Today, Bansal announced how he’s going to do that: He unveiled his new startup studio, BIG Labs, a San Francisco venture foundry that simultaneously brought its first startup, Harness, out of stealth mode.
San Francisco-based Harness tackles a problem that Bansal says he had observed even among the satisfied customers of AppDynamics, a software suite that allows developers to monitor the performance of their applications as well as evaluate users’ experiences with it. Software engineering teams still needed a way to roll out updates rapidly with a minimum of errors, Bansal recalled in the announcement of his new ventures on Tuesday. Harness was designed to automate the app update process with the help of artificial intelligence software. It is making its public debut along with $20 million already raised in a Series A financing round led by Menlo Ventures and BIG Labs. Bansal is serving as Harness CEO, and is its co-founder along with former Apple DevOps platform architect Rishi Singh, who is CTO at Harness.
“Harness easily met all of my criteria for a BIG Labs startup—a really compelling problem that I am passionate about, a big market opportunity, a viable path to building a billion dollar company, a strong sustainable technology advantage, and a great co-founder in Rishi Singh who I’m really excited to work with,” Bansal wrote in his LinkedIn post. [Bansal no longer has an active role at AppDynamics.]
Harness aims to democratize the capability for quick software update rollouts, which only big tech companies such as Amazon, Google and Facebook have developed so far, according to the BIG Labs announcement. Using unsupervised machine learning, the Harness system is designed to detect irregular patterns that may emerge after an application change, to roll back the update if problems arise, and prevent widespread failures. The company claims it can accomplish an application change within a few hours, while it would usually have taken a company’s engineers weeks to months.

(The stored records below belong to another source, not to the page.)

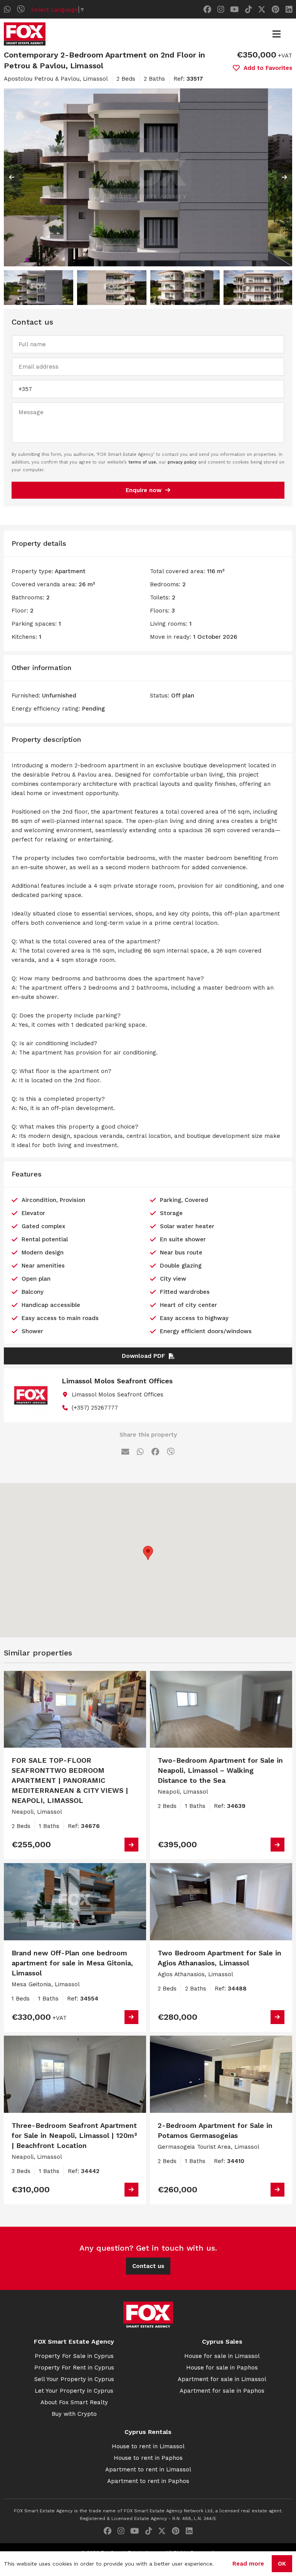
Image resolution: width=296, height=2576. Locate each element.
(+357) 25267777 (95, 1407)
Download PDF (143, 1355)
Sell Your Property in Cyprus (74, 2379)
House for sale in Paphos (222, 2367)
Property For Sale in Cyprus (74, 2356)
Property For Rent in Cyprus (74, 2367)
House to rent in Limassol (148, 2446)
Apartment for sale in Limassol (222, 2379)
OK (282, 2563)
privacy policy (182, 462)
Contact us (148, 2266)
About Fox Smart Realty (74, 2402)
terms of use (142, 462)
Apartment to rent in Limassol (148, 2469)
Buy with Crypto (74, 2413)
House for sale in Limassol (222, 2356)
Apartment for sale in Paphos (222, 2390)
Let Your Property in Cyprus (74, 2390)
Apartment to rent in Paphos (148, 2481)
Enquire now (143, 490)
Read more (248, 2563)
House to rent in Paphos (148, 2457)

Bansal has devoted $50 million of his own money to fund BIG Labs (BIG is short for Bansal Innovation Group), which is searching for more novel technology solutions to major problems that affect large markets. The startup studio will develop product prototypes and build companies to commercialize promising ideas.
Bansal is looking for founders and engineers to work with. His natural bent is to work on ways to make life easier for software professionals, he says in his post.
“At the same time, I would like to expand the scope of areas we are passionate about as we go,” Bansal says. “But my fundamental criteria for BIG Labs projects will remain pretty simple: they have to solve large problems that I can personally get passionate about.”